The first part of House Bill 1001 would add language to state law allowing Indiana to keep receiving additional COVID-related benefits from the federal government while letting the longtime public health emergency lapse.
But a second part limiting vaccine mandates has the business community – and citizens wanting even stronger language – up in arms.
John Klaassen of Noble County criticized lawmakers, saying “we are sorely disappointed with your outcomes. Your bills have been weak. Republicans, you behave as if there is a two-party system within your own ranks.”
He was one of dozens who testified for seven hours Thursday before the House Pension Employment, Labor and Pensions Committee. It is the second hearing for the language, which won't be acted on until January, when lawmakers return for the 2022 session.
The overwhelming majority of people opposed the bill for varying reasons.
Dr. Gabriel Bosslet, an Indianapolis doctor who has cared for COVID-19 patients the last two years, brought a letter signed by 450 doctors against the bill, and his frustration was clear.
“I don't want to wear this mask anymore. I don't want to care for dying COVID patients anymore,” he said. “The message this bill sends is that vaccines aren't important. Vaccines are important. They are the only way to end this.”
Rep. Matt Lehman, R-Berne, wrote the bill because people who are refusing employer vaccine mandates are losing their jobs.

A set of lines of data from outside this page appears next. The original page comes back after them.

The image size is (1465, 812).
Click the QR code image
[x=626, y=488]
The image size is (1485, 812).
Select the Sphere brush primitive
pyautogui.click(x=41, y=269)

“We must protect Hoosier workers,” he said. “I don't want to spend today saying 'what if this' and 'what if that.' In the legislative process we can what-if things to death. I want to hear today how to make this a better bill, a workable bill.”
Employers are allowed under current law to require vaccines, and some have done so in recent months – mostly in the health care industry. Although the bill doesn't outright ban employer mandates, it severely restricts them.
The proposal would require companies that impose a mandate to provide a weekly testing option for employees, at the cost of the employer. It also would require a business to accept all exemption requests for medical and religious beliefs. That upends decades of state and federal precedent that allows employers to decide whether exemption requests are legitimate.
Lehman said there will be a few changes made to the bill. For instance, it will say someone fired as a result of a vaccine mandate is eligible for unemployment. This would stand as a penalty on businesses because the unemployment taxes a business pays increase if it uses the system.
Gov. Eric Holcomb wants the vaccine mandate and state emergency status issues separated.
He said there is a universal agreement on the items related to ending the emergency, “so why not deal with what we agree on and get that out of the way and then have our discussion?”
That appears to be where Senate Republicans are headed.
Senate President Pro Tem Rodric Bray said there is wisdom to that idea because the vaccine mandate language is much more complicated.
“There's a lot of talk about doing that separately right now,” he said.